30 апреля 2015 - Олег Фурсин
article285788.jpg

Инв. №54.

Маялся я душой в нынешний день, да как маялся! Назначена у меня была встреча с женщиной, которую…хотел написать «любил», да не выписалось как-то. Было между нами что-то, было, да прошло. И прошло так, что не нужно оно мне, не к месту, ни к чему совсем. Ни душе, ни телу. А вот поди же ты: надо встретиться, и, как назло, я в роли просителя. И, как ни крути, не отложишь, вот никак не уйти…
 Москва погодой не порадовала, после южных голубых небес и подснежников. Не май месяц, а вовсе февраль, и признаков весны нет. Асфальт на небе, асфальт под ногами. Впрочем, под ногами асфальт лишь местами, где чищено. А так — грязный, серый, местами черный уже снег. Слежался, в лед сложился. Помечен собаками, кошками и прочей живностью. Так что лучше уж тот серый «асфальт», который на небе, а смотреть приходится именно на землю, чтоб не растянуться ненароком на грязном снегу.

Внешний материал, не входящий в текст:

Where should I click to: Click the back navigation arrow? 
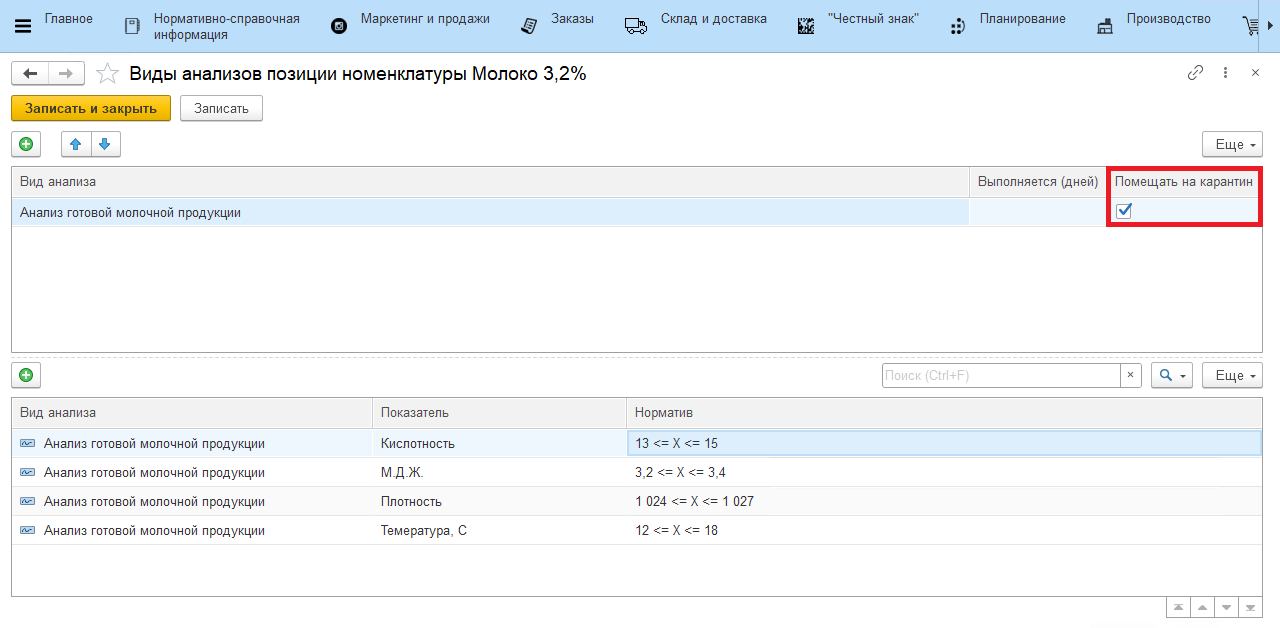coord(30,74)
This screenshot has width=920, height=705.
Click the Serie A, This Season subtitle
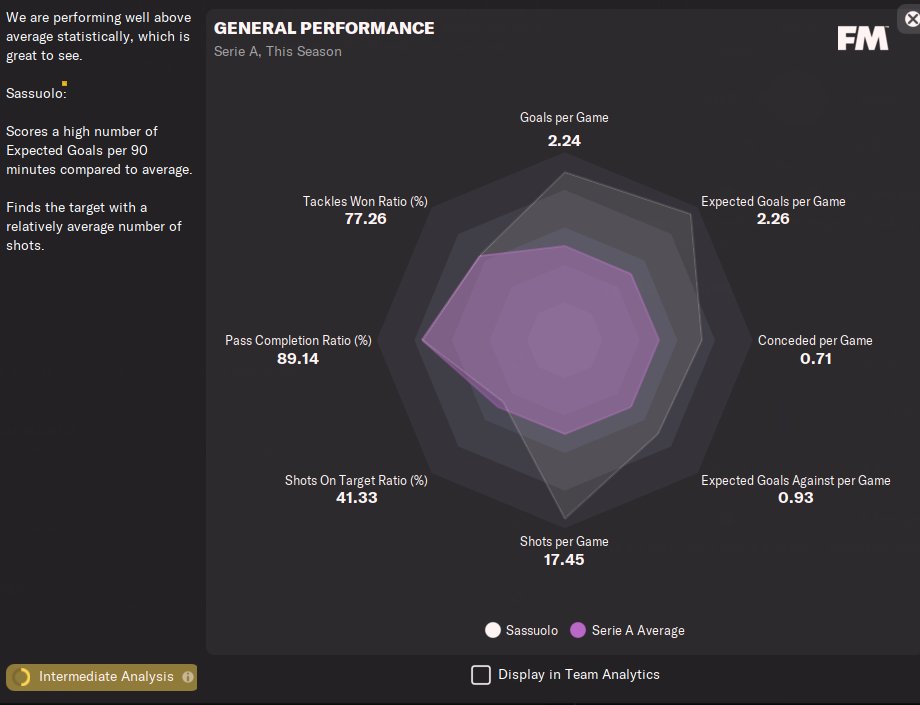(277, 51)
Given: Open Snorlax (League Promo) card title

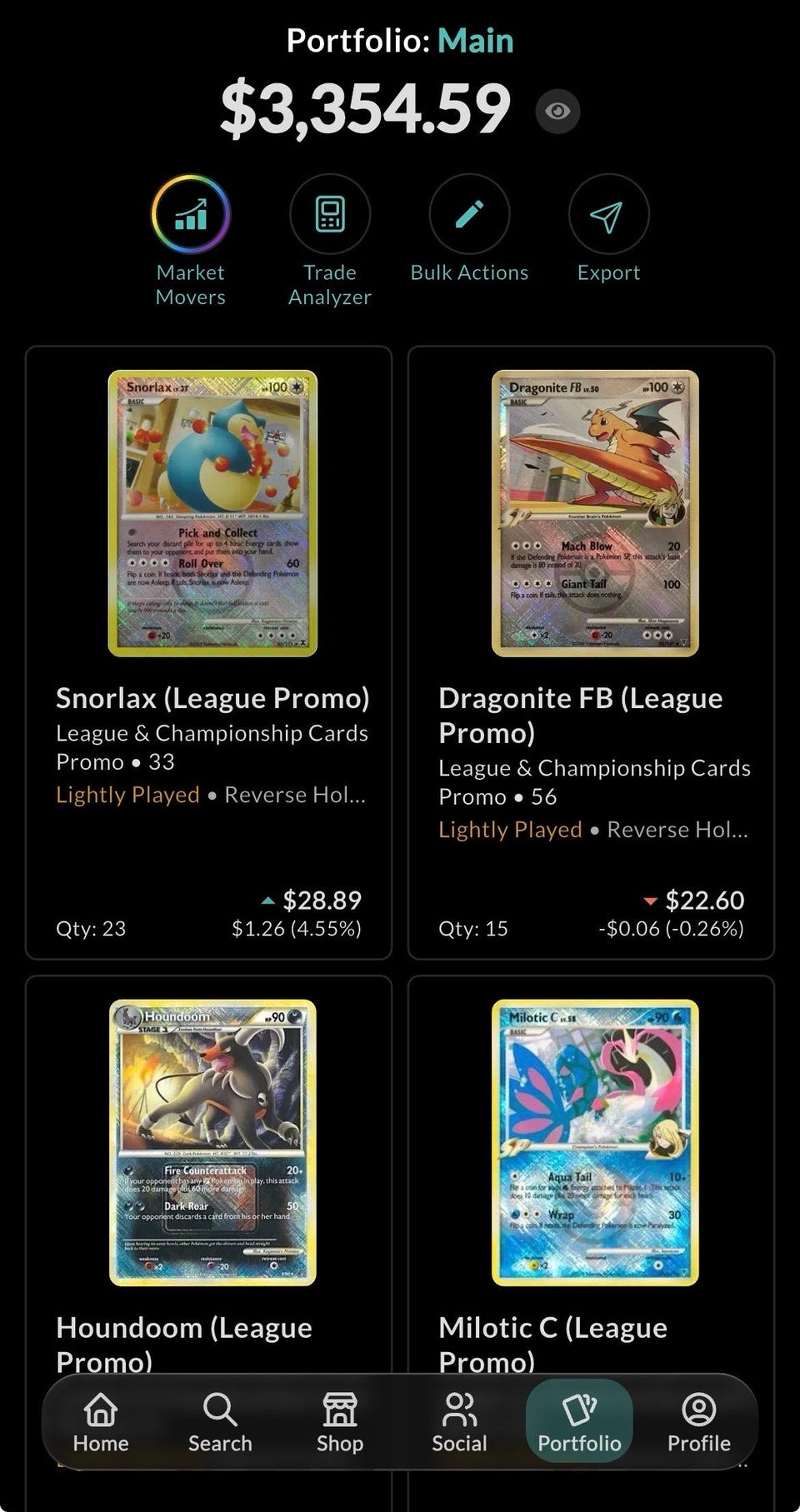Looking at the screenshot, I should click(x=212, y=698).
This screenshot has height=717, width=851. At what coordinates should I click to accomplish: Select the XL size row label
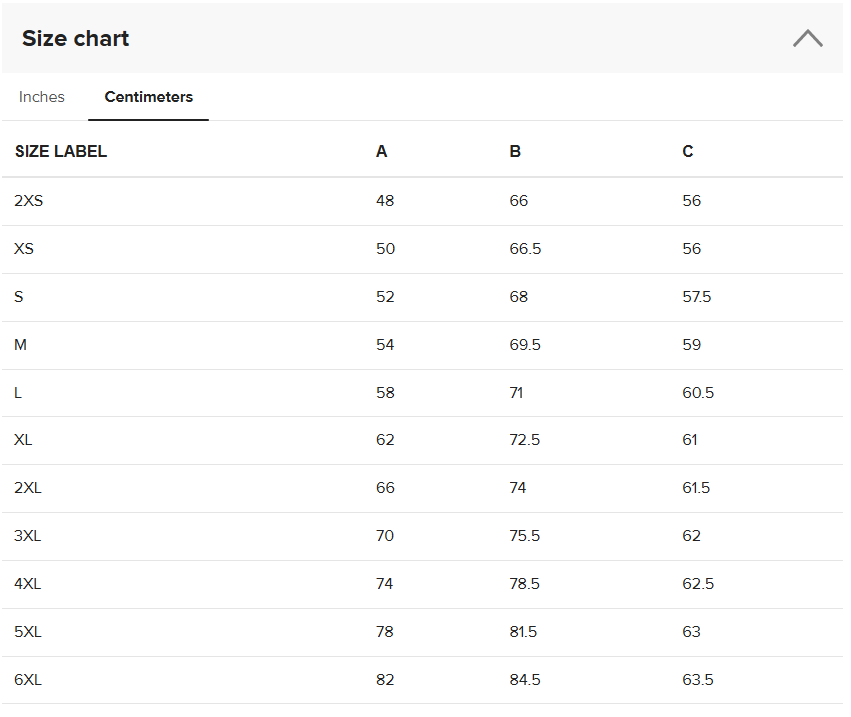pos(23,440)
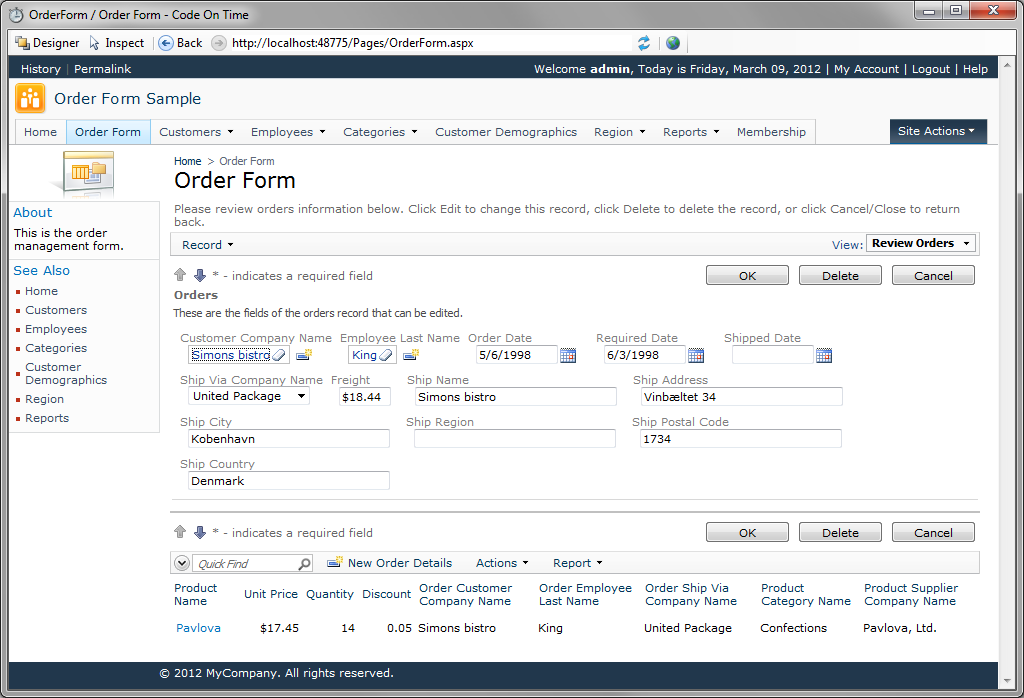The height and width of the screenshot is (698, 1024).
Task: Open the Required Date calendar picker
Action: tap(696, 355)
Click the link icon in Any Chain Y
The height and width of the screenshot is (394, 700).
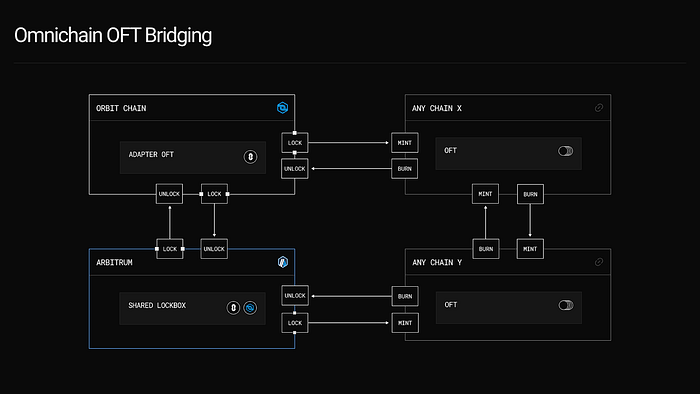[599, 262]
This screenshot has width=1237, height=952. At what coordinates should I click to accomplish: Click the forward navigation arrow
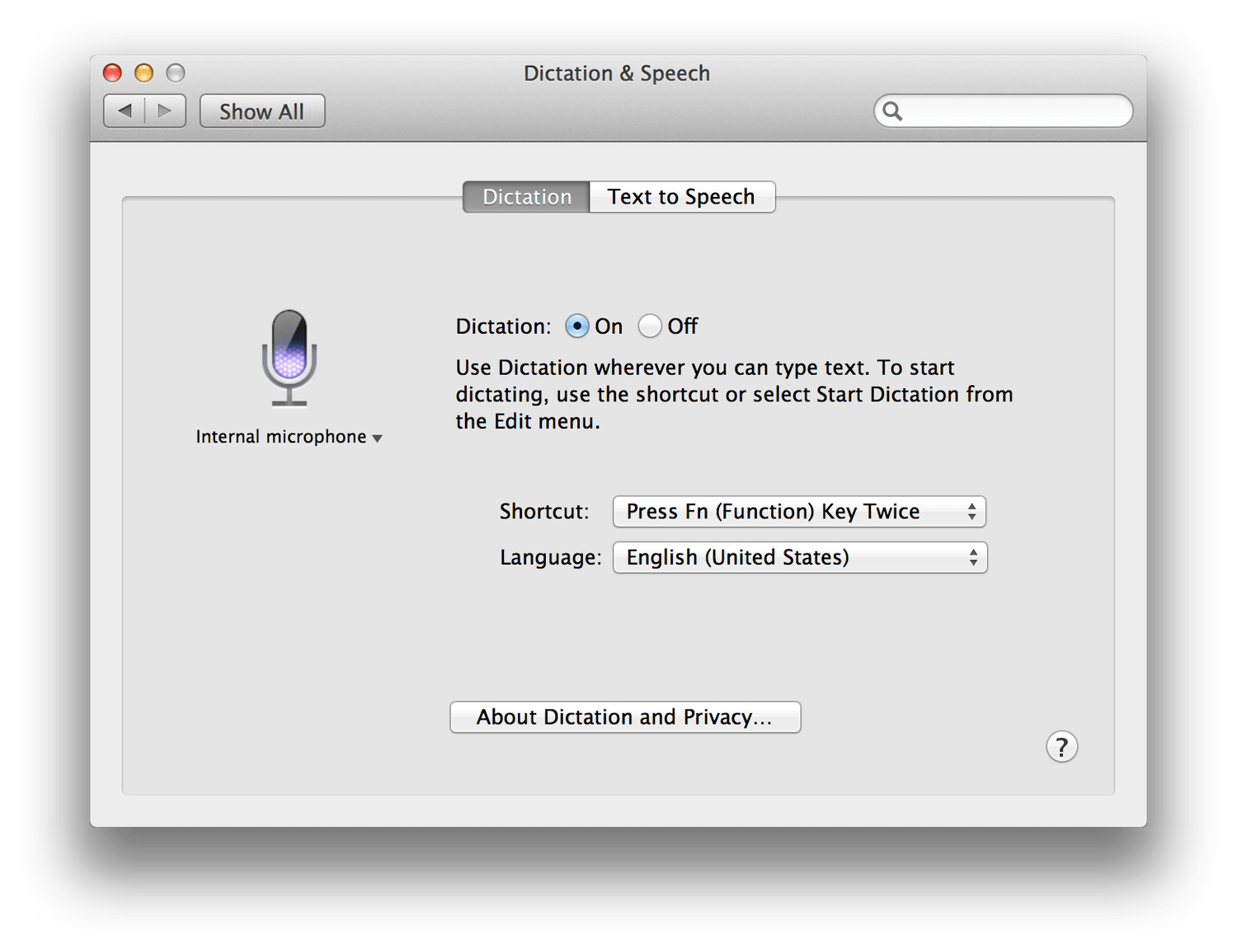coord(165,110)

 Выбирался из Подмосковья последней электричкой перед часовым перерывом, а потому раньше, чем надо бы. На полчаса, а то и час раньше.
 Электричка, потом подземка. Вылез, наконец, из городского чрева, которое зовут москвичи «метро», оглянулся вокруг. Идти-то куда? На старое место рабочее, где каждый меня знает и о чем-то спросит? А говорить-то как лень, и все же надо, и придется, но отложить бы эту минуту дальше, как можно дальше!
 В парк бы хорошо в иное время, но холодно сегодня, ветрено, и снег вот сыплет. Отвык я от зимних пейзажей, и одет не так добротно, как хотелось бы.
 В храме тепло, и нынче скамьи расставлены, чтоб присесть можно было. Пойду-ка туда, но не свечи жечь, не иконы целовать. Согреться, время убить.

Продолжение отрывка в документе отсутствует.